| Selection |

Monday, November 17, 2008


I just want to make one thing crystal clear: the bailout is about propping up a failed, fraudulent system. We are being asked to preserve what even Kashkari calls "the system" but we are not supposed to question the system itself. All the bailout articles in the mainstream press proceed from the assumption that the system is good and needs saving and only quibble about whether or not the bailout is the best thing for the system or not.

But I'm saying that the very system needs to be questioned. And if you read what follows, you'll understand why...

How "the system" works--against us and for the bankers

This "system" that Kashkari referred to is used to keep us in debt slavery. And I'm using the term "debt slavery" quite literally. We are literally slaves to our debts. It's why we never do the things we really want to do--we have to pay a mortgage, don'tcha know. Meanwhile, the mortgage company is literally robbing us because they didn't have the money to lend us in the first place. The only thing that created the "money" to "lend" us was our "borrowing" of the "money."

That's right, our borrowing is the only way more money can be created. Here's how the Federal Reserve Bank of Dallas explains it:

"Banks actually create money when they lend it. Here's how it works: Most of a bank's loans are made to its own customers and are deposited in their checking accounts. Because the loan becomes a new deposit, just like a paycheck does, the bank once again holds a small percentage of that new amount in reserve and again lends the remainder to someone else, repeating the money-creation process many times."

Just think about that for a minute. Let that sink in--money created by lending. I wish I could create money by lending. If I had that power, I'd never stop lending so I'd always make more money. And just when I was about to run out of money to lend, I'd simply lend some more so I'd have more money...that...makes sense, right?

| Source excerpt |

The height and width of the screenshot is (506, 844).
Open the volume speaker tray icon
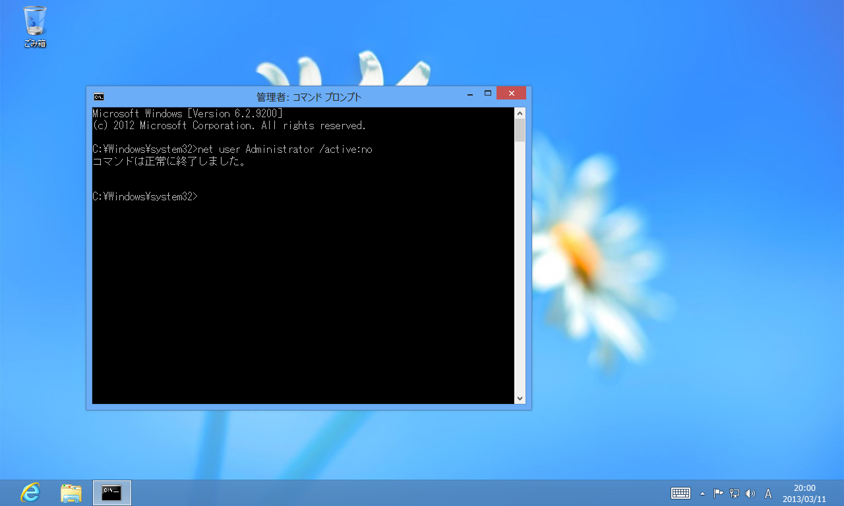click(750, 493)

| Aim |
Write out the part of the bailout post starting at "I just want" and ending at "you'll understand why...", word for word.

| Response for this exercise |
I just want to make one thing crystal clear: the bailout is about propping up a failed, fraudulent system. We are being asked to preserve what even Kashkari calls "the system" but we are not supposed to question the system itself. All the bailout articles in the mainstream press proceed from the assumption that the system is good and needs saving and only quibble about whether or not the bailout is the best thing for the system or not.

But I'm saying that the very system needs to be questioned. And if you read what follows, you'll understand why...